# Source
________________

Enigmatic Code

Programming Enigma Puzzles

Tantalizer 437: Miniatures

From New Scientist #988, 19th February 1976 [link]

When Pestle arrived at Mortar’s house last night for their weekly game of chess, he had forgotten to bring the pieces. Unsmilingly Mortar produces a board and a supply of Brandy, Gin, Kirsch, Rum, Vodka and Whisky in miniature bottles. Captures having been drunk, the game declined in quality, finally reaching this position. But Mortar had the harder head as well as the white pieces and delivered mate on the move.

The black circled pieces are black (white ones having had their tops removed at the start of play) and each kind of piece was represented by a different drink. Whenever a Vodka threatened a Gin, the Gin also threatened the Vodka. Whenever a Brandy threatened a Whisky, the Whiskey did not threaten the Brandy. Whenever a Kirsch did not threaten a Rum, the Rum did not threaten the Kirsch.

What was Mortar’s mating move?


One response to “Tantalizer 437: Miniatures

  1. Jim Randell 23 January 2019 at 7:48 am

    This puzzle is reminiscent of Enigma 135 (also by Martin Hollis). I took a similar approach, although this time we don’t need to write a program to play chess backwards. Again I used [ https://en.wikipedia.org/wiki/Chess ] as my reference.

    I made some (reasonable) simplifications in my program. I don’t consider “castling” moves (but as both Kings have already been moved I don’t think it is possible), nor “en passant” captures for pawns. I don’t consider promotions in my code, but as we are only going to play a single move I don’t think this matters.

________________

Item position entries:
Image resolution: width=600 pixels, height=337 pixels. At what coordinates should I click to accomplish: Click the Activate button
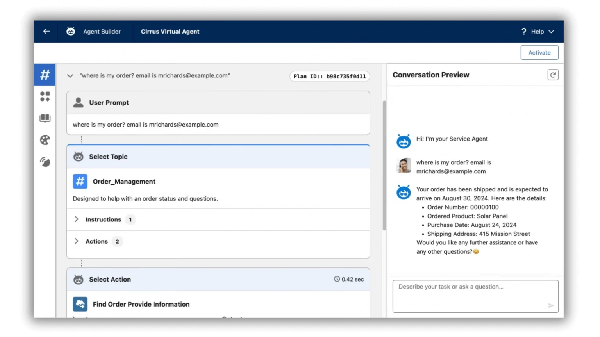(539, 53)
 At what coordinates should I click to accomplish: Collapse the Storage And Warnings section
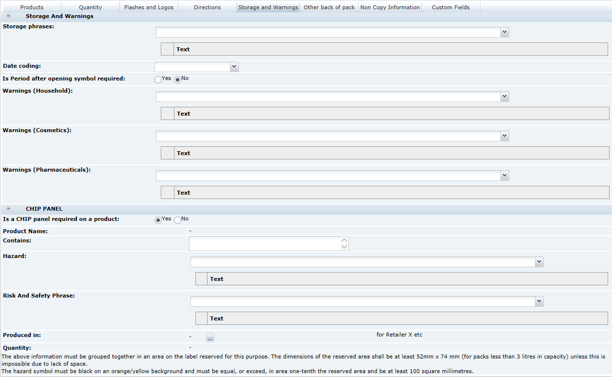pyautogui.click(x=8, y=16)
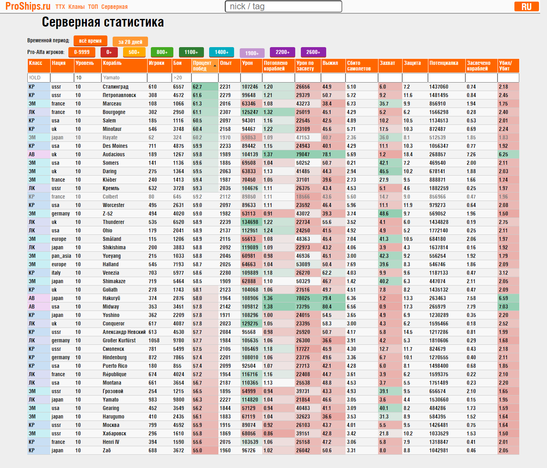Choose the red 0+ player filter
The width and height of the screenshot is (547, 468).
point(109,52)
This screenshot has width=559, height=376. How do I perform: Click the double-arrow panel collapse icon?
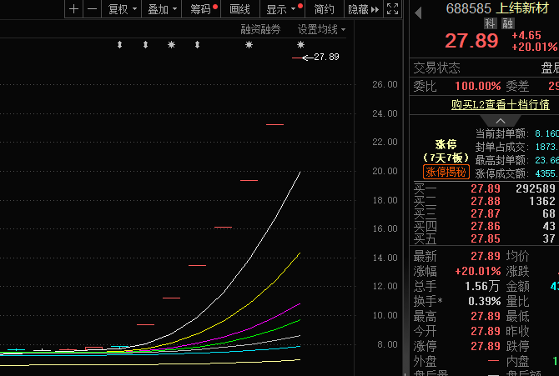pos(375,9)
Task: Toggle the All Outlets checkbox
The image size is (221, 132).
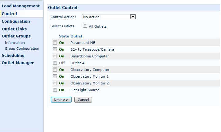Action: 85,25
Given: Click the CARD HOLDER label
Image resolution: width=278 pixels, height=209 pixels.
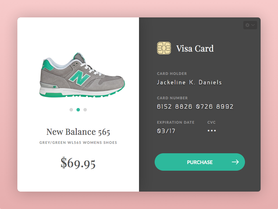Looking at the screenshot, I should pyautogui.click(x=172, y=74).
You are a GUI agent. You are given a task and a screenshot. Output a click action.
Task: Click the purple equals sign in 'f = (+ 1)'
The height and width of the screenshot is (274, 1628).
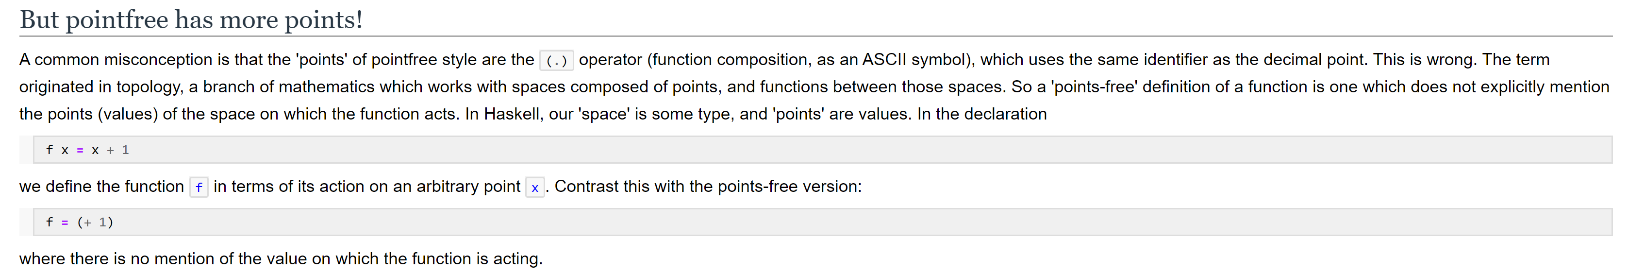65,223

________________

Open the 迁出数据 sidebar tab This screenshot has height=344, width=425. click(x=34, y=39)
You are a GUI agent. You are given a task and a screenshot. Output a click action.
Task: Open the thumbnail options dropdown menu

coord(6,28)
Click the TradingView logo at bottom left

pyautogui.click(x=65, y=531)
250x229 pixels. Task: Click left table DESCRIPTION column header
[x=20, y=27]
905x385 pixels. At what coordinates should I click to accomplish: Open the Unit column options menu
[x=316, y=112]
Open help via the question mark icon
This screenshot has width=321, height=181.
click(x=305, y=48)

________________

# Given task 1
On the chess puzzle page, why does the commenter's program leave out castling moves? Answer in one to three sentences.
# Given task 2
Answer these questions from the chess puzzle page.
(a) In which issue and on what date of New Scientist did the puzzle first appear?
(b) What had Pestle forgotten to bring to Mortar's house?
(c) Which page did the commenter use as a reference?
# Given task 3
Continue the chess puzzle page from the point where it stops.

# Right answer 1
Castling is left out because both Kings have already been moved. The commenter does not think castling is possible in that case.

# Right answer 2
(a) New Scientist #988, 19th February 1976.
(b) The chess pieces.
(c) The Wikipedia article on chess (https://en.wikipedia.org/wiki/Chess).

# Right answer 3
    The layout of the board given means some assignments of chess pieces to the drinks are not possible. The white gin and vodka are on row 1, so neither of them can be Pawns (Pawns can’t move backwards), and the white whisky and brandy are on row 8, so neither of those can be Pawns either (as they would have been promoted to something else). Also there are two black rums which are both on white squares, so without promotions rum cannot be King, Queen or Bishop, but with promotions there could be multiple Queens or Bishops that move on white squares.

    This Python 3 program determines possible assignments using the three statements about the behaviour of the pieces, and then looks for a move for white which will put black in check. It runs in 234ms.

    Run: [ @repl.it ]

    from itertools import product, permutations
    from enigma import irange, update, cached, printf
    # find value <v> in dictionary <d>
    def find(d, v):
      for (k, v1) in d.items():
        if v1 == v: return k
      return None
    # is position p = (x, y) a valid square on the chessboard
    def valid(p):
      (x, y) = p
      return 0 <= x <= 7 and 0 <= y <= 7
    # position in algebraic chess notation
    def pos(p):
      (x, y) = p
      return "abcdefgh"[x] + "12345678"[y]
    # swap sides (white <-> black)
    def swap(p):
      (x, y) = p
      return (x, 7 - y)
    # rotational symmetry order 4
    rot4 = lambda x, y: [(x, y), (-y, x), (-x, -y), (y, -x)]
    # adjacent delta moves (horizontal / vertical)
    h_v = rot4(0, 1)
    # diagonal delta moves
    dia = rot4(1, 1)
    # deltas in all directions
    adj = h_v + dia
    # knight move deltas
    knight = rot4(2, 1) + rot4(1, 2)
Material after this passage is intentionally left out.